▸ To do
Copy out every line of text in the items below verbatim, leaving out the pictures.

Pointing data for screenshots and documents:

★ ★ ★ ★ ★ ★ ★

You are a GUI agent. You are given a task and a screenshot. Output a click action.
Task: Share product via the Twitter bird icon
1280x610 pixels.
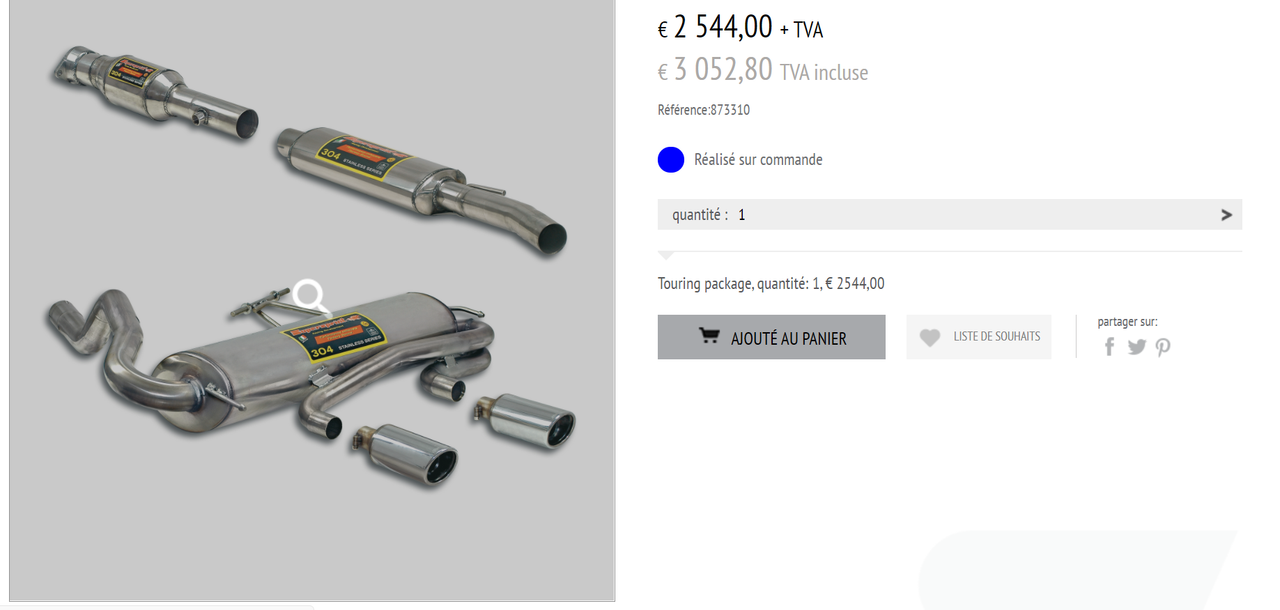pyautogui.click(x=1137, y=347)
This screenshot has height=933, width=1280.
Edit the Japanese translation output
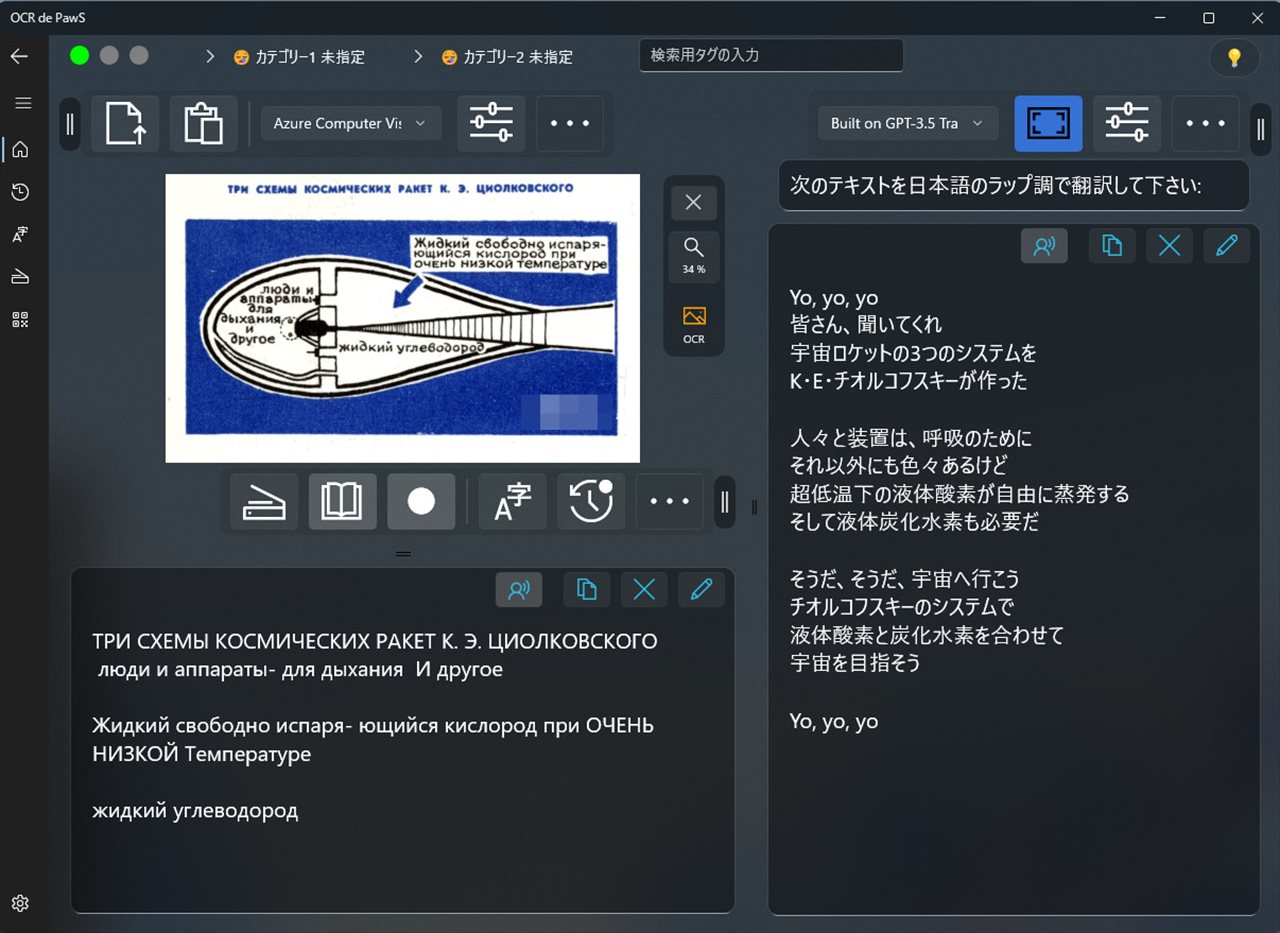[1226, 246]
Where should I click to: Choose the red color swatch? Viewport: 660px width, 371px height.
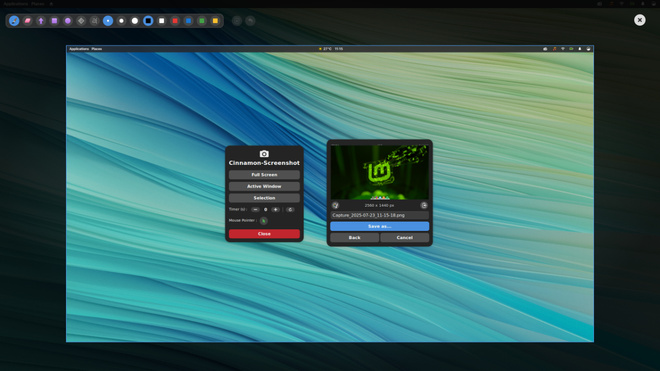coord(175,21)
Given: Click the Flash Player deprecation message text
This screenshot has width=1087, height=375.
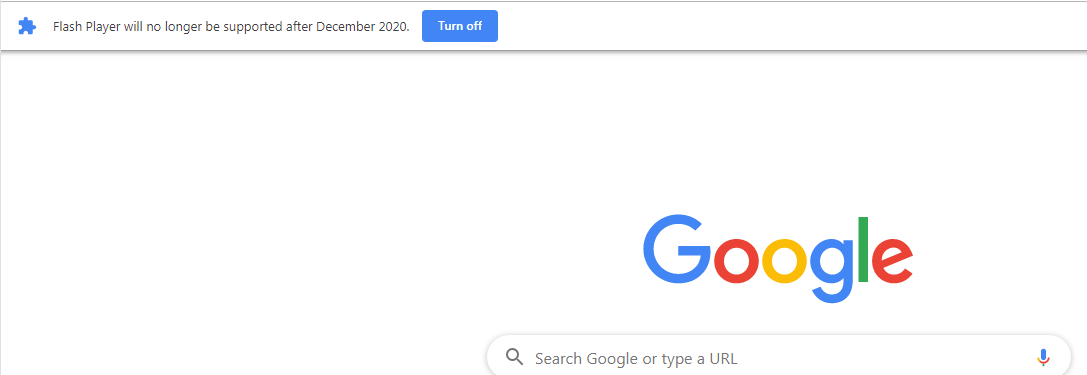Looking at the screenshot, I should [232, 26].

★ ★ ★ ★ ★ ★ ★

▸ Final answer
You are a GUI agent. You are given a task and a screenshot. Output a click action.
Task: Share product via the Twitter bird icon
1280x610 pixels.
pyautogui.click(x=1137, y=347)
This screenshot has height=933, width=1280.
Edit the Japanese translation output
[1226, 246]
Where should I click to: Choose the red color swatch? Viewport: 660px width, 371px height.
coord(175,21)
Given: Click the Flash Player deprecation message text
This screenshot has width=1087, height=375.
Looking at the screenshot, I should [232, 26].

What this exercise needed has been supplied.